Exercise requirements | According to the text below about the frankenphp_total_threads metric, which two sibling thread metrics are already registered correctly as gauges?

(Excerpt begins)

The frankenphp_total_threads metric is registered as a Prometheus Counter, but its value is semantically a Gauge — it reflects the current configured PHP thread-pool size, which only changes on (re)configuration, not a monotonically increasing total.

In metrics.go (current main):

totalThreads       prometheus.Counter
// ...
totalThreads: prometheus.NewCounter(prometheus.CounterOpts{
    Name: "frankenphp_total_threads",
    ...
}),
// ...
func (m *PrometheusMetrics) TotalThreads(num int) {
    ...
    m.totalThreads.Add(float64(num))
}

By contrast, the sibling thread metrics frankenphp_busy_threads and frankenphp_queue_depth are correctly registered with prometheus.NewGauge.

Two problems follow from the Counter registration:

  1. The exposition emits # TYPE frankenphp_total_threads counter. Prometheus-conformant consumers (Datadog's OpenMetrics V2 check, Grafana Agent, etc.) honor the declared type and treat it as a rate / apply .as_count(), so a steady non-incrementing value reads as 0. Today consumers must add an explicit per-metric type: gauge override to recover the real value.
  2. The update path uses Counter.Add(num), so any call to TotalThreads(num) after the first accumulates rather than reporting the current pool size — incorrect once the thread count changes (e.g. thread autoscaling / reconfiguration).

Reproduction

Enable metrics (e.g. servers { metrics }) and scrape the metrics endpoint:

$ curl -s <metrics-endpoint> | grep -A1 frankenphp_total_threads
# TYPE frankenphp_total_threads counter
frankenphp_total_threads <N>

Suggested fix

Register total_threads as a Gauge and report it with .Set():

totalThreads       prometheus.Gauge
// ...
totalThreads: prometheus.NewGauge(prometheus.GaugeOpts{
    Name: "frankenphp_total_threads",
    ...
}),
// ...
func (m *PrometheusMetrics) TotalThreads(num int) {
    ...
    m.totalThreads.Set(float64(num))
}

This matches the existing treatment of busy_threads / queue_depth and lets standard Prometheus consumers read it correctly without per-metric type overrides.

Happy to send a PR if this looks right.

(Excerpt ends)
(Dataset entries begins)

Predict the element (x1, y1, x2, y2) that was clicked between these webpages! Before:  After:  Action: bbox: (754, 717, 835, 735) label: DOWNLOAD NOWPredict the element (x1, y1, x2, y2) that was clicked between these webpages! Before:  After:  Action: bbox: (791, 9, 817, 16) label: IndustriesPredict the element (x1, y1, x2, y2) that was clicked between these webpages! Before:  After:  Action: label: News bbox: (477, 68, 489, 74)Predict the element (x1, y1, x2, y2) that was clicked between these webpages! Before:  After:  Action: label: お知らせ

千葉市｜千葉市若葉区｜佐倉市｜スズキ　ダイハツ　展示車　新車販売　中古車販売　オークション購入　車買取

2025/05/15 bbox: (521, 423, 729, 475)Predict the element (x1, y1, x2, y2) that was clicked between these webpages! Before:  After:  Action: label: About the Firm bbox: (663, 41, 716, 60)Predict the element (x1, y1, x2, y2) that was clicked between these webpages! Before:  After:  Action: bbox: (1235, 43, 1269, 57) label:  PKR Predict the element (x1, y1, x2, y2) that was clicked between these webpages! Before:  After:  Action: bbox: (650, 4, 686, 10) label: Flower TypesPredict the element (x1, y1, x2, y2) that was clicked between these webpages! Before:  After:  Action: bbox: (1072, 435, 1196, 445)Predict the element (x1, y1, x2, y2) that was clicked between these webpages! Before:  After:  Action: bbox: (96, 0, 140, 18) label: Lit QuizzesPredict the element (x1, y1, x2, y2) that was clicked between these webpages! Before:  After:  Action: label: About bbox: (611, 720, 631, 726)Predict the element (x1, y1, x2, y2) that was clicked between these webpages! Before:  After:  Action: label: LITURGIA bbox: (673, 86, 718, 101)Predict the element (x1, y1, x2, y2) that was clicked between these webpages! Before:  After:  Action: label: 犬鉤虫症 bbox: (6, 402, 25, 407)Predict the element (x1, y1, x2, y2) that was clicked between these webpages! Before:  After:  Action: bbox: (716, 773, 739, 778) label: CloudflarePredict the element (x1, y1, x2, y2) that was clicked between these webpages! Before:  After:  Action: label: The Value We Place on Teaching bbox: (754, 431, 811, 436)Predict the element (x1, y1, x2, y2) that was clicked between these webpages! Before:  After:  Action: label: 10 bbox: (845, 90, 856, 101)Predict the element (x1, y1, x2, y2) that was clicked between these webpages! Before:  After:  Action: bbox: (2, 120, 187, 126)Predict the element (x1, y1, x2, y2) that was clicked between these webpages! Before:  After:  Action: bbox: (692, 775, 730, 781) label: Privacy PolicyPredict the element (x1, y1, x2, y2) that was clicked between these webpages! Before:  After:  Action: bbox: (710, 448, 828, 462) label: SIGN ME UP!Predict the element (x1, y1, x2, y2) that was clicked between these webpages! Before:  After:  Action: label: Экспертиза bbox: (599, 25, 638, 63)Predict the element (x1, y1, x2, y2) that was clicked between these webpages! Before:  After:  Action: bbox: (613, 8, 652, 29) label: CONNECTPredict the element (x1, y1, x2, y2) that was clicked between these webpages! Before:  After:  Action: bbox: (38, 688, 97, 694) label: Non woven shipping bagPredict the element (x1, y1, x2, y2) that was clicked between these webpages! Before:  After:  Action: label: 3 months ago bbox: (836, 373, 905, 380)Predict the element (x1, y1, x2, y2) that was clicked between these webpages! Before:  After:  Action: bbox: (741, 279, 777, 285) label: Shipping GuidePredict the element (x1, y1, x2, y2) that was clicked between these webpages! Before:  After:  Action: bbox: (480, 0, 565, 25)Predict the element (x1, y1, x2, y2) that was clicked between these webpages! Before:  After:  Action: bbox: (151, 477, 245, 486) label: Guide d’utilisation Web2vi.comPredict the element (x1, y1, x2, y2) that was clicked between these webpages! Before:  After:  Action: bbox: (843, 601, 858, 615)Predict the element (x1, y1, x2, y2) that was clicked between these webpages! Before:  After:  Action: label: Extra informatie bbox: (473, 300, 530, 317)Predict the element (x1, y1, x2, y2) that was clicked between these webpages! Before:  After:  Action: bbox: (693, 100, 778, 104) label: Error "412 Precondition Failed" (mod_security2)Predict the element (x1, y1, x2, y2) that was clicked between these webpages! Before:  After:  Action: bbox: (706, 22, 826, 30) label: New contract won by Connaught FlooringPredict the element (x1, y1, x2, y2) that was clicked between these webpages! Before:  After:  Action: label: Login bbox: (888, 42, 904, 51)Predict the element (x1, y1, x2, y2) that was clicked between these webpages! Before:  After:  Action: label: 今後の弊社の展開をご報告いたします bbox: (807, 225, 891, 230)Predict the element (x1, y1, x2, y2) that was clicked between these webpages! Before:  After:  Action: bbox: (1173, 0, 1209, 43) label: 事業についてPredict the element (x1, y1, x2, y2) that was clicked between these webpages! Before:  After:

(Dataset entries ends)

Exercise answer | frankenphp_busy_threads and frankenphp_queue_depth